How to match two columns from a DataFrame (including Arrays) with two columns from a CSV (Dataframe/Dictionary)

I have a DataFrame like this;
df = spark.createDataFrame([
[["Apple"],['iPhone EE','iPhone 11', 'iPhone 11 Pro']],
[["Acer"],['Iconia Talk S','liquid Z6 Plus']],
[["Casio"],['Casio G\'zOne Brigade']],
[["Alcatel"[,[]],
[["HTC", "Honor"].["Play 4", "Play 7"]]
]).toDF("brand","type")
And a csv like this;
Apple;iPhone EE
Apple;iPhone 11 Pro
Apple;iPhone XS
Acer;liquid Z6 Plus
Acer;Acer Predator 8
Casio;Casio G'zOne Ravine
Alcatel;3L
HTC;Play 4
Honor;Play 7
I need to create a new boolean column match.

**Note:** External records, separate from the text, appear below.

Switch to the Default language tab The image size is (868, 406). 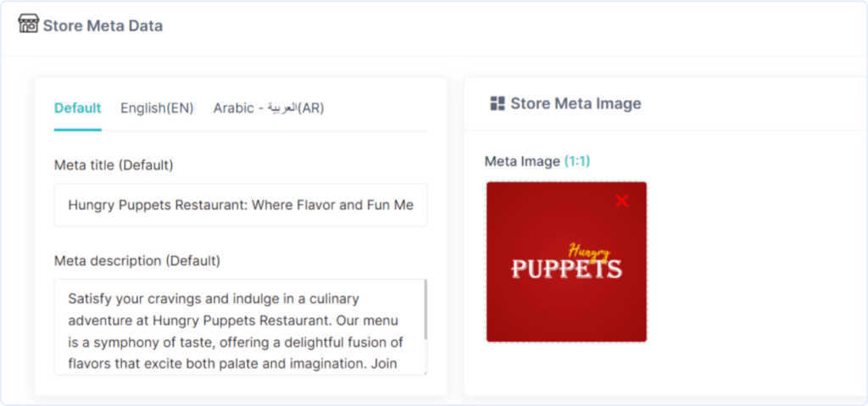77,108
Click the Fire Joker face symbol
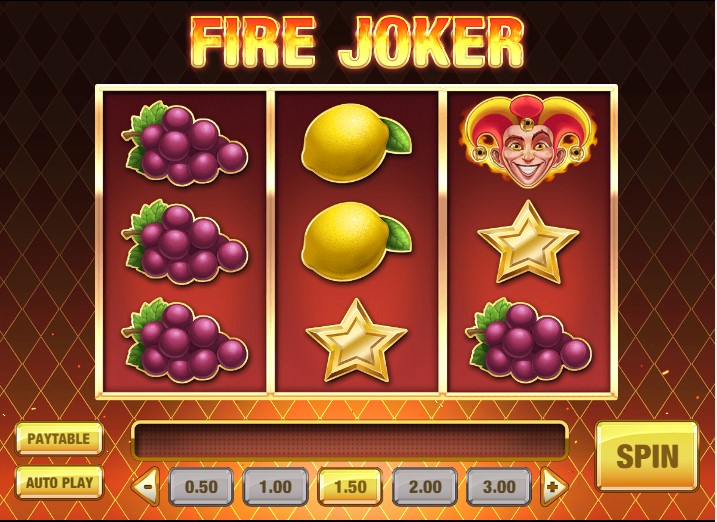The image size is (717, 522). pos(528,141)
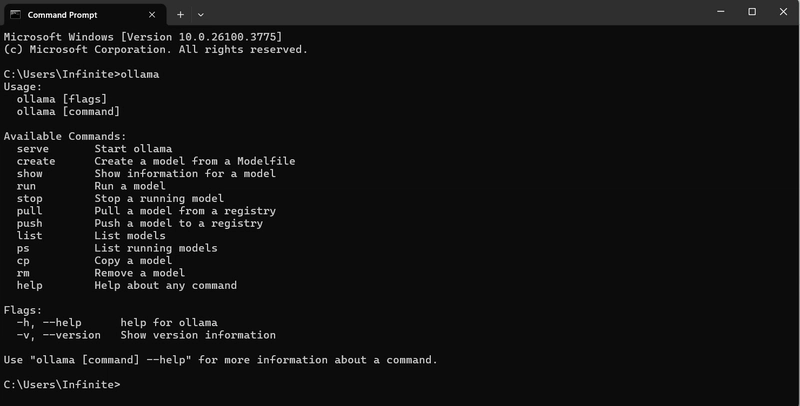Viewport: 800px width, 406px height.
Task: Minimize the terminal window
Action: point(720,12)
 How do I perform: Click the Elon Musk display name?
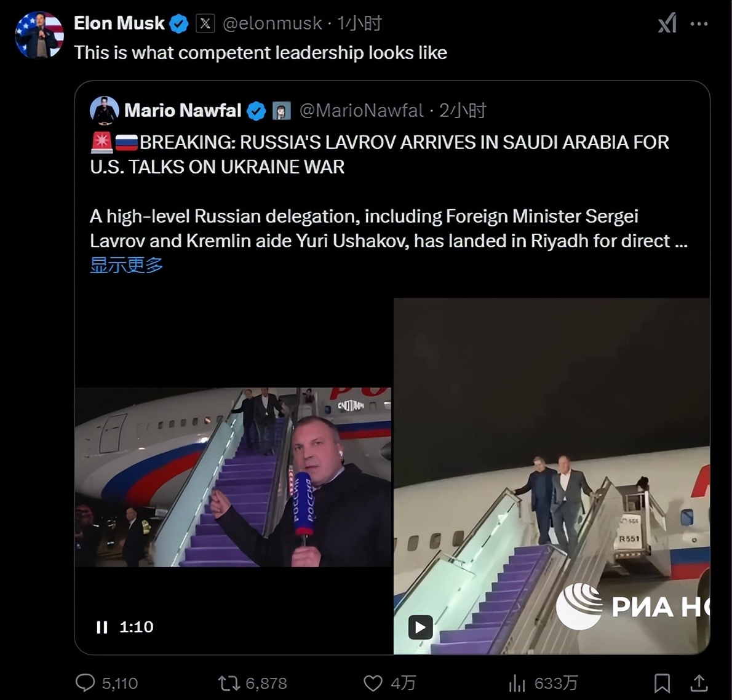tap(119, 23)
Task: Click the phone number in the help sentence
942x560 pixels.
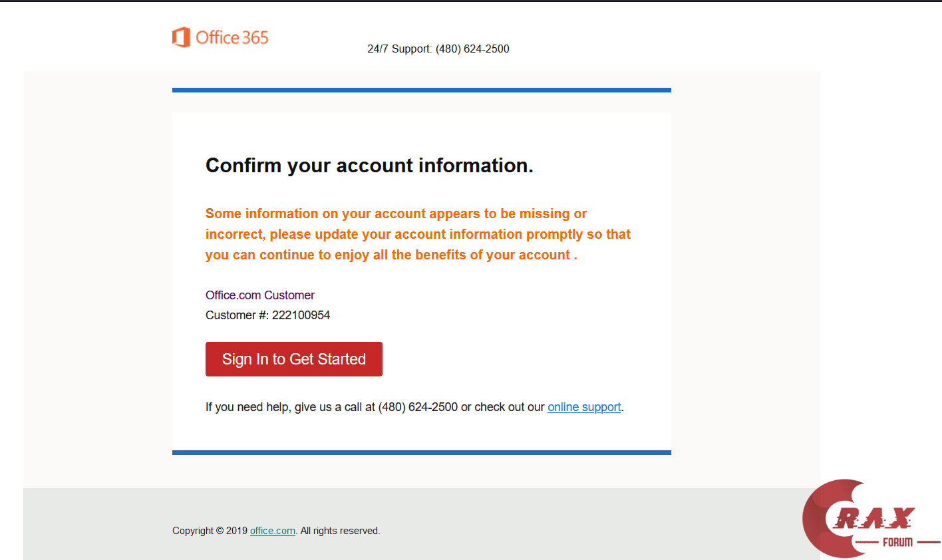Action: (x=418, y=407)
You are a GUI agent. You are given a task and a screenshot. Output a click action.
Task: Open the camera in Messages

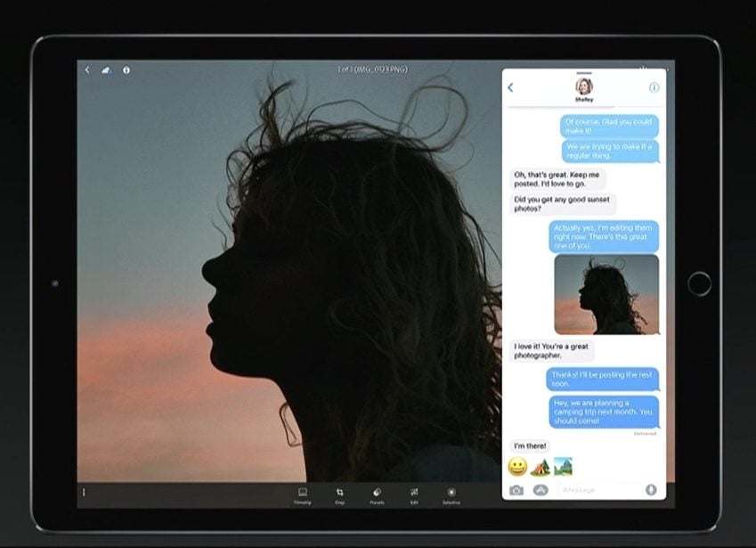516,490
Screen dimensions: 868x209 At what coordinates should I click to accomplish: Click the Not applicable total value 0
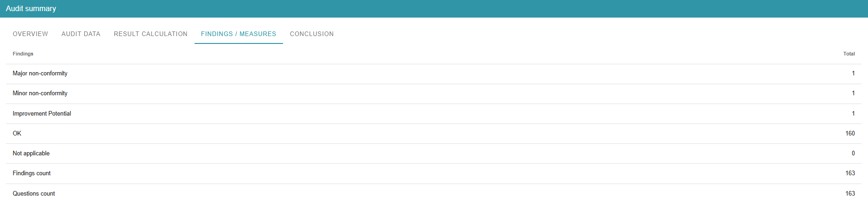853,153
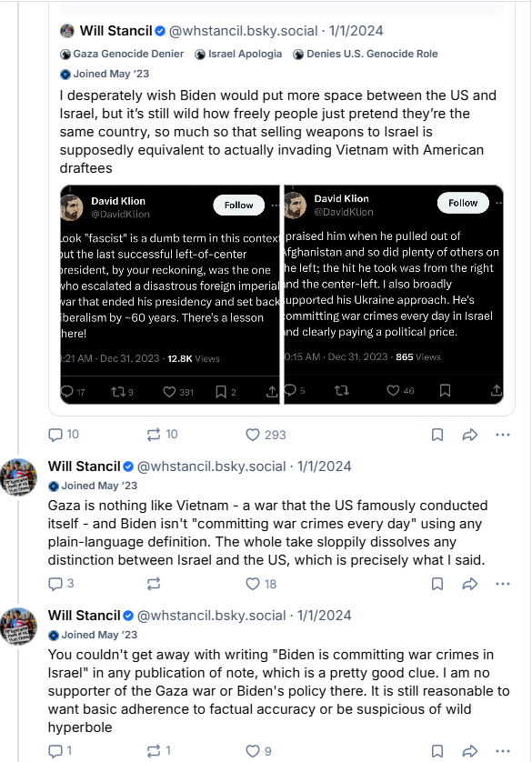Like the 'Gaza is nothing like Vietnam' post
This screenshot has width=532, height=762.
pyautogui.click(x=261, y=584)
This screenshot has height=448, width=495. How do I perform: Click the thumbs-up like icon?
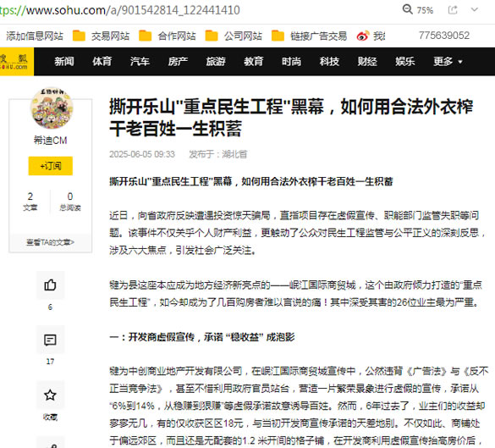(x=50, y=285)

If the combination of brand and type matches one of the rows from the CSV it's True otherwise False.
Expected output:
Brand | Type | Match
-------------------------------------------------------------
Apple | [iPhone EE, iPhone 11, iPhone 11 Pro] | True
Acer | [Iconia Talk S, liquid Z6 Plus] | True
Casio | [Casio G\'zOne Brigade] | False
Alcatel | [] | False
HTC, Honor | [Play 4, Play 7] | True
Update
brand is also of type array<string>
The csv file is just a start. it can be converted to a Dataframe or Dictionary (or whatever fits best).
How can I best accomplish this?

You can try size + array_intersect to set up this flag.

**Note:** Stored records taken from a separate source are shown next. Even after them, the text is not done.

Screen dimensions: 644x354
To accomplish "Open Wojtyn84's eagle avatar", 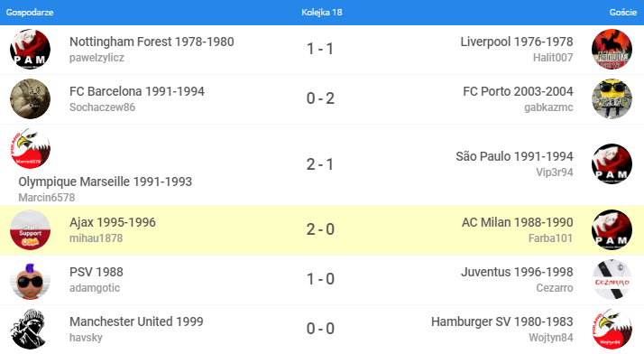I will pos(612,330).
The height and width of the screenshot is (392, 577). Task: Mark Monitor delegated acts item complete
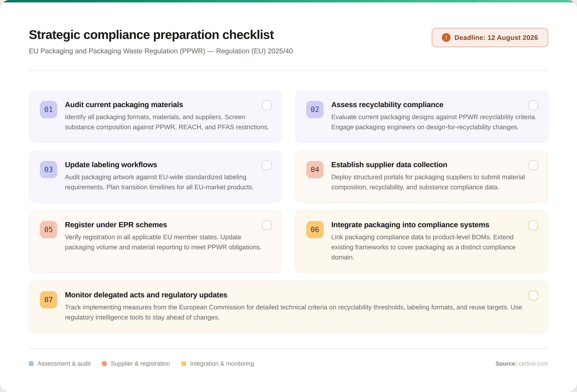tap(533, 295)
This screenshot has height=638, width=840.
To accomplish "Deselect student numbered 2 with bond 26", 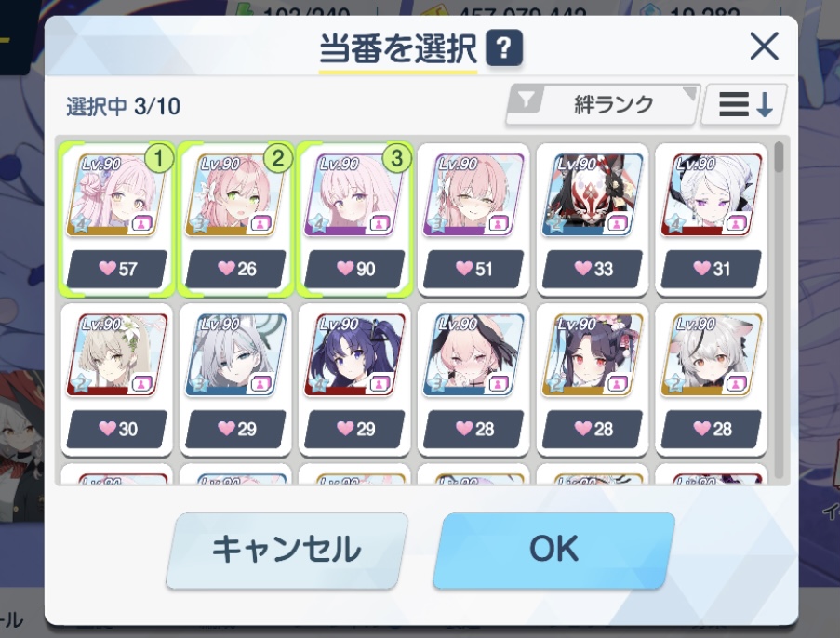I will coord(235,219).
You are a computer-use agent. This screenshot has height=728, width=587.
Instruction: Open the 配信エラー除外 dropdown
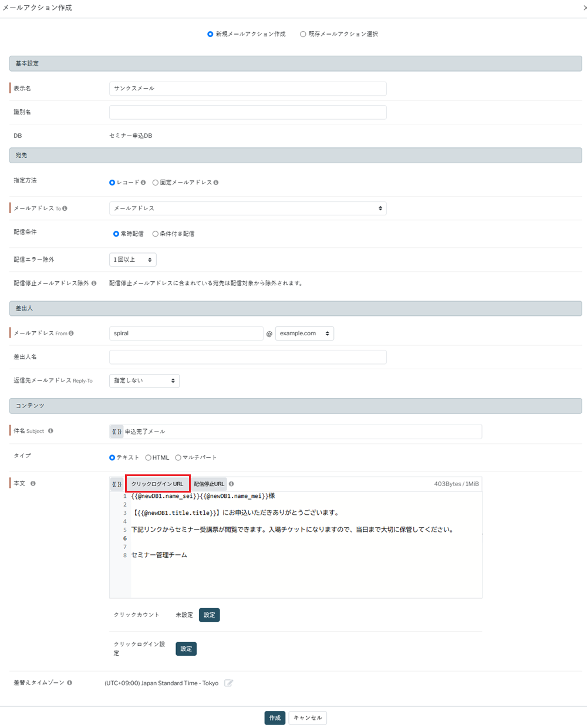(x=133, y=259)
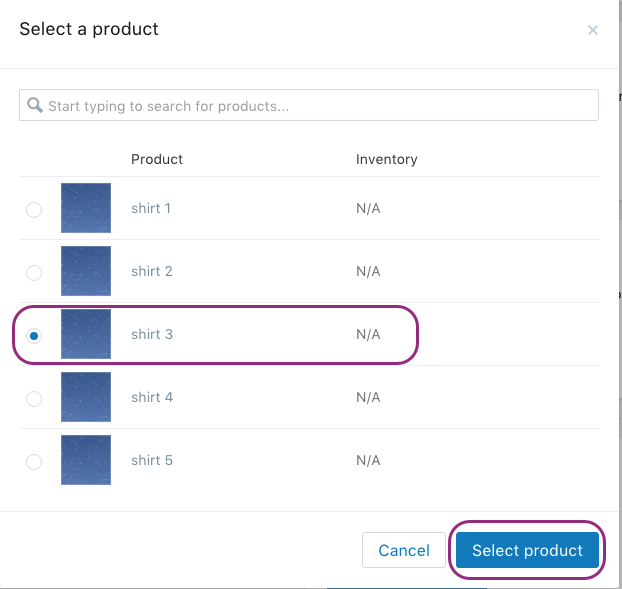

from pyspark.sql.functions import collect_set, size, array_intersect, broadcast, expr, flatten, collect_list, array_join
df_list = spark.read.csv("/path/to/csv_list", sep=';').toDF('brand_name','type')
df1 = df_list.groupby('brand_name').agg(collect_set('type').alias('types'))

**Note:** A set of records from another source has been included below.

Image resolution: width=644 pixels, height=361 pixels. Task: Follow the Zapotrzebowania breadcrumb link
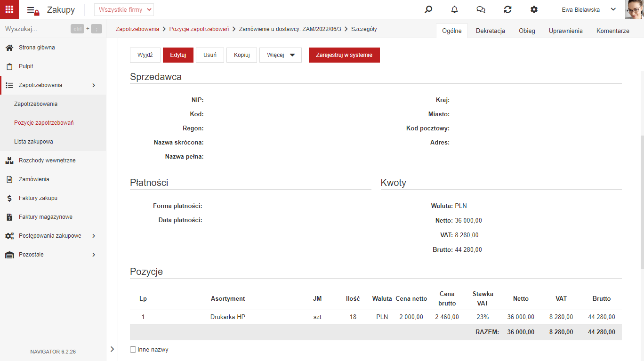(x=137, y=29)
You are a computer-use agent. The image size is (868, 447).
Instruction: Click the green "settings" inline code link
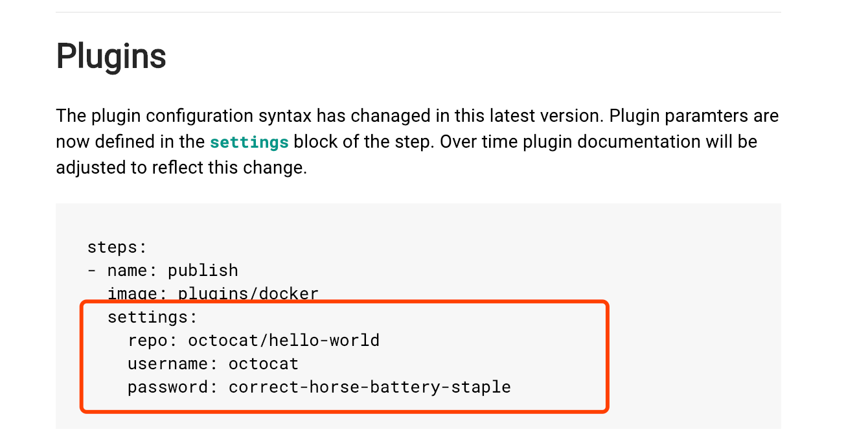(249, 142)
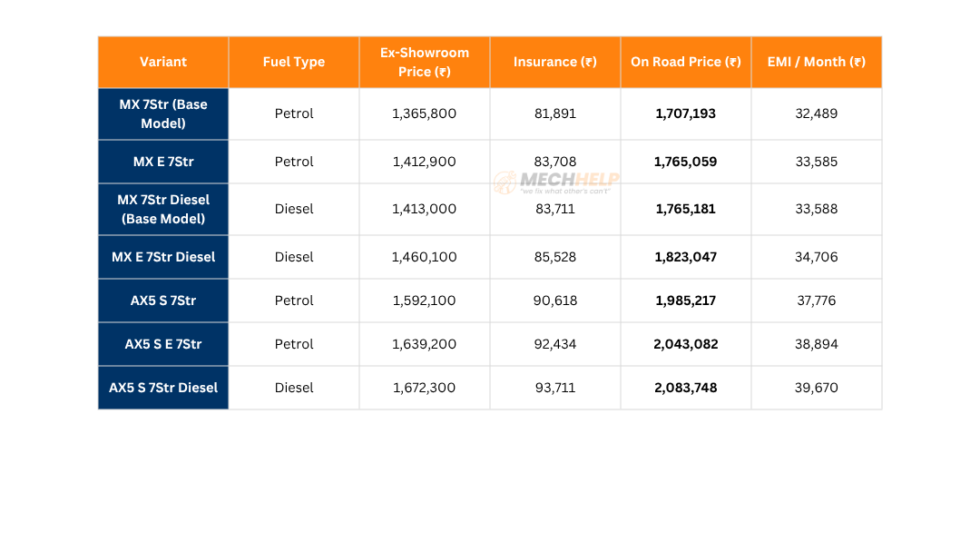Click the MX E 7Str variant cell
This screenshot has width=980, height=552.
[x=163, y=162]
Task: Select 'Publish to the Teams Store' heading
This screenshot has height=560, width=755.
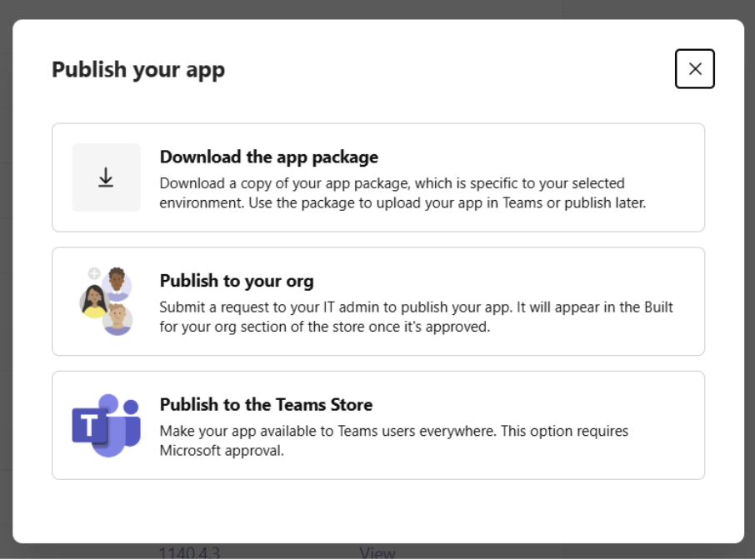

df_new = df.join(broadcast(df1), expr("array_contains(brand, brand_name)"), "left") \
.groupby('brand', 'Type') \
.agg(flatten(collect_list('types')).alias('types')) \
.select(array_join('brand', ', ').alias('brand'), 'Type', (size(array_intersect('type', 'types'))>0).alias("Match"))
df_new.show(5,0)
+----------+-------------------------------------+-----+
|brand |Type |Match|
+----------+-------------------------------------+-----+
|Alcatel |[] |false|
|HTC, Honor|[Play 4, Play 7] |true |
|Casio |[Casio G'zOne Brigade] |false|
|Acer |[Iconia Talk S, liquid Z6 Plus] |true |
|Apple |[iPhone EE, iPhone 11, iPhone 11 Pro]|true |
+----------+-------------------------------------+-----+
Method-2: using Map (map<string,array<string>>):
from pyspark.sql.functions import arrays_overlap, array, lit, col, create_map, col, monotonically_increasing_id, first, explode, array_join
dict1 = df1.rdd.collectAsMap()
map1 = create_map([ t for k,v in dict1.items() for t in [lit(k), array(*map(lit,v))] ])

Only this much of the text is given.